Reproduce the listing below with "satellite icon" replaced by "globe icon" and everything else unchanged, omitting the pictures.

[begin INFORMATION SUPPLIED]

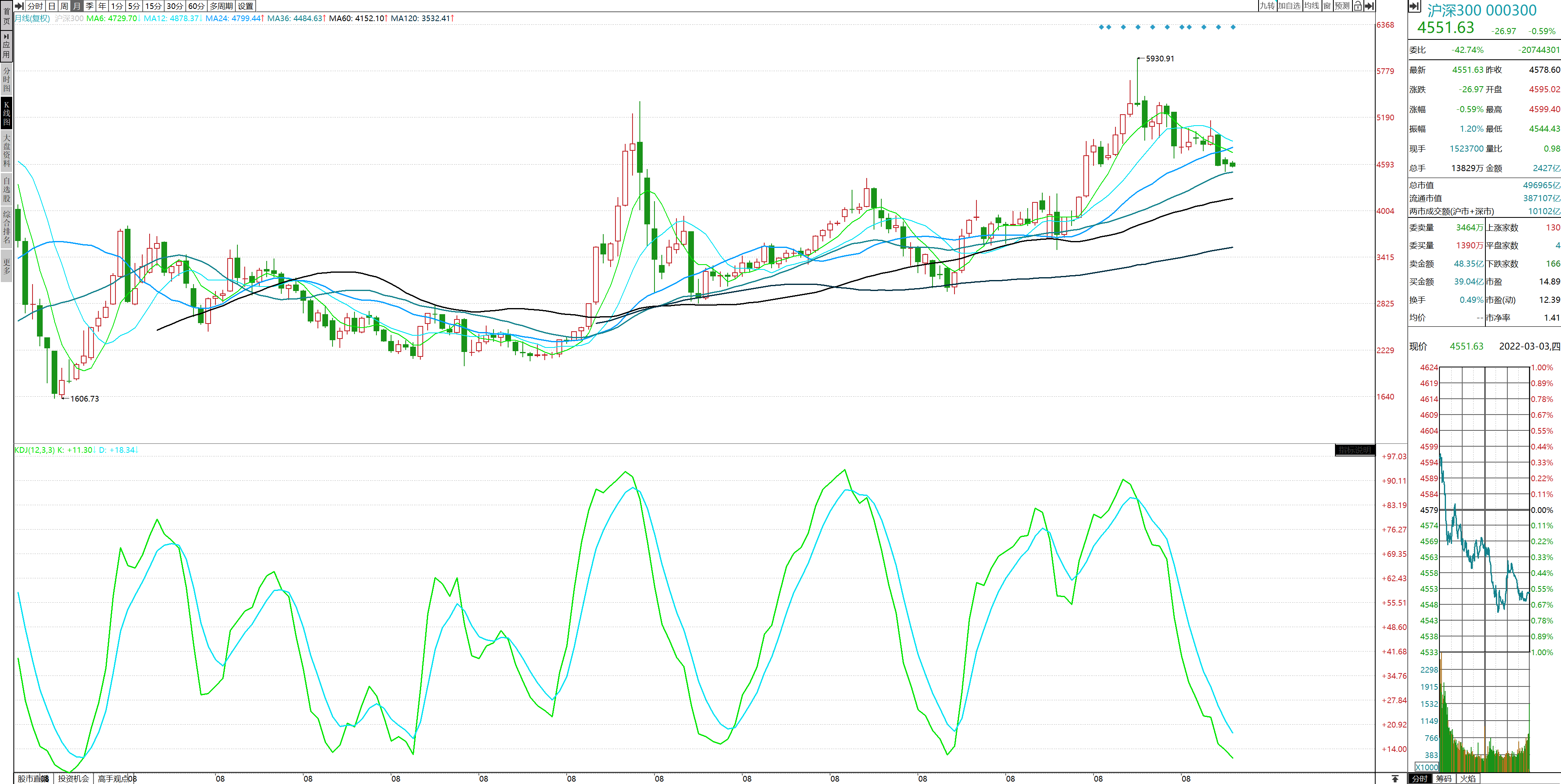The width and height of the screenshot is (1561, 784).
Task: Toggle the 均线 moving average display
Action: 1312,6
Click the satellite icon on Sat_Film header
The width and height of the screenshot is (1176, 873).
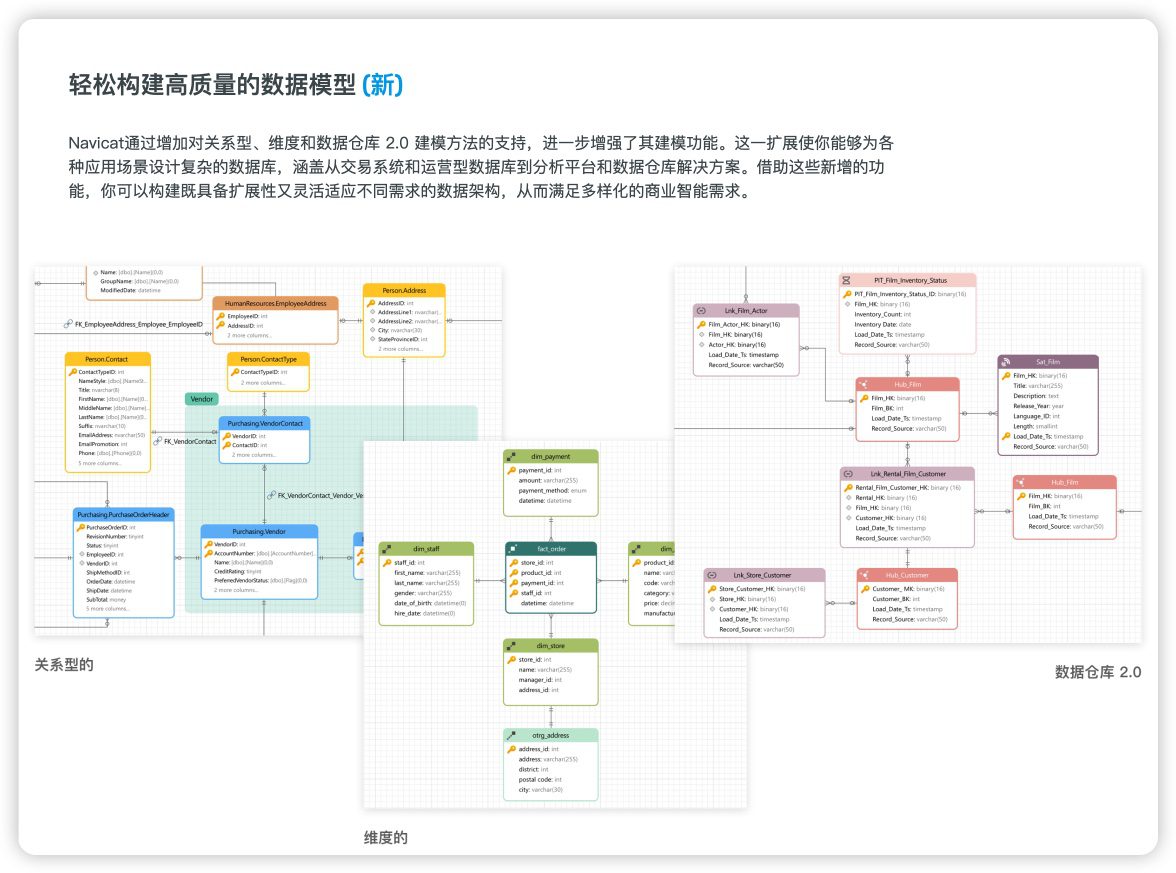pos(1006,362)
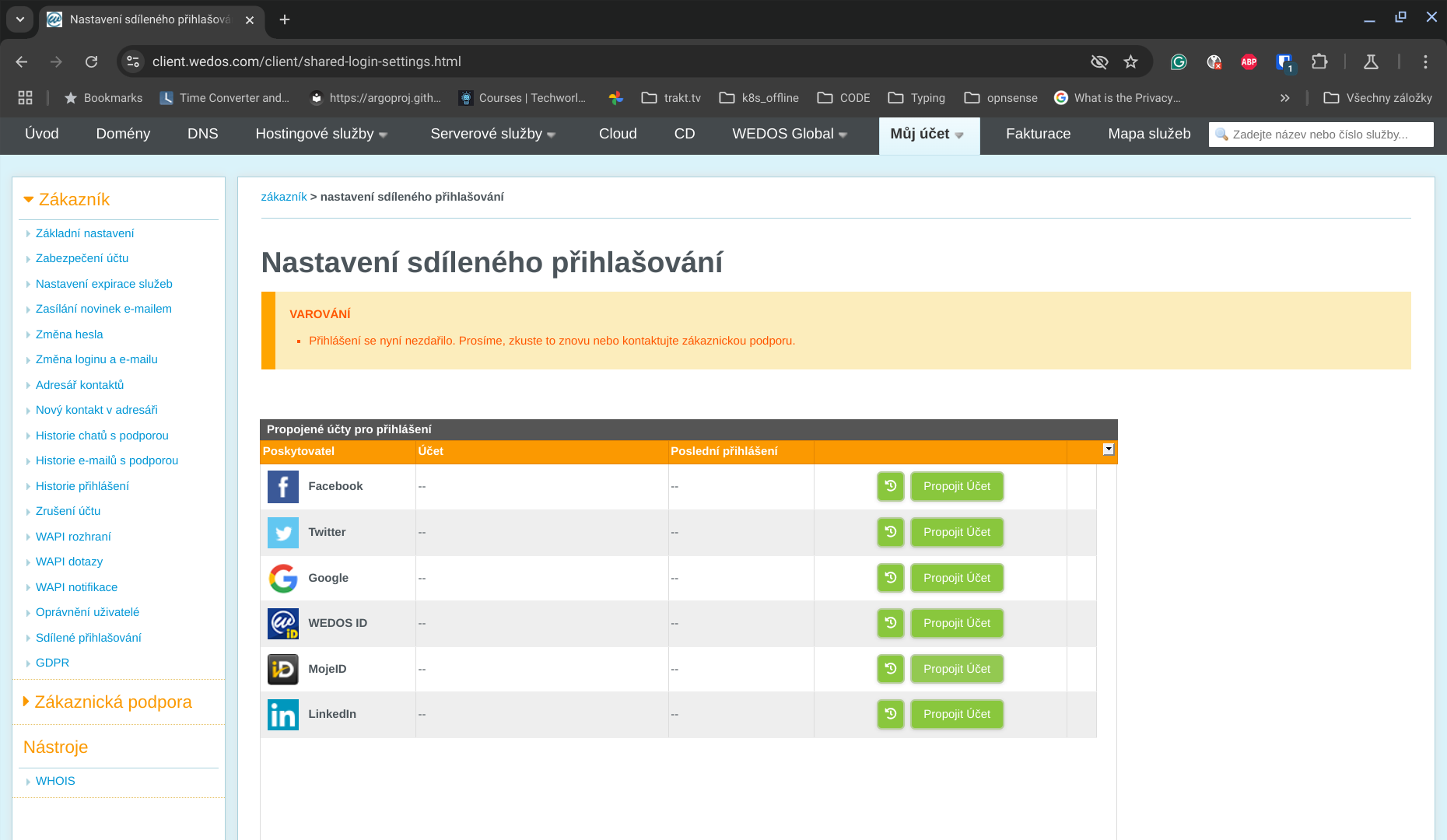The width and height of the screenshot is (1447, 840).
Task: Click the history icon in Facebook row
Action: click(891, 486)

[end INFORMATION SUPPLIED]

EXPECTED OUTPUT:
The width and height of the screenshot is (1561, 784).
Task: Toggle the 均线 moving average display
Action: 1312,6
Click the globe icon on Sat_Film header
The width and height of the screenshot is (1176, 873).
pos(1006,362)
The width and height of the screenshot is (1447, 840).
Task: Click the history icon in Facebook row
Action: click(891, 486)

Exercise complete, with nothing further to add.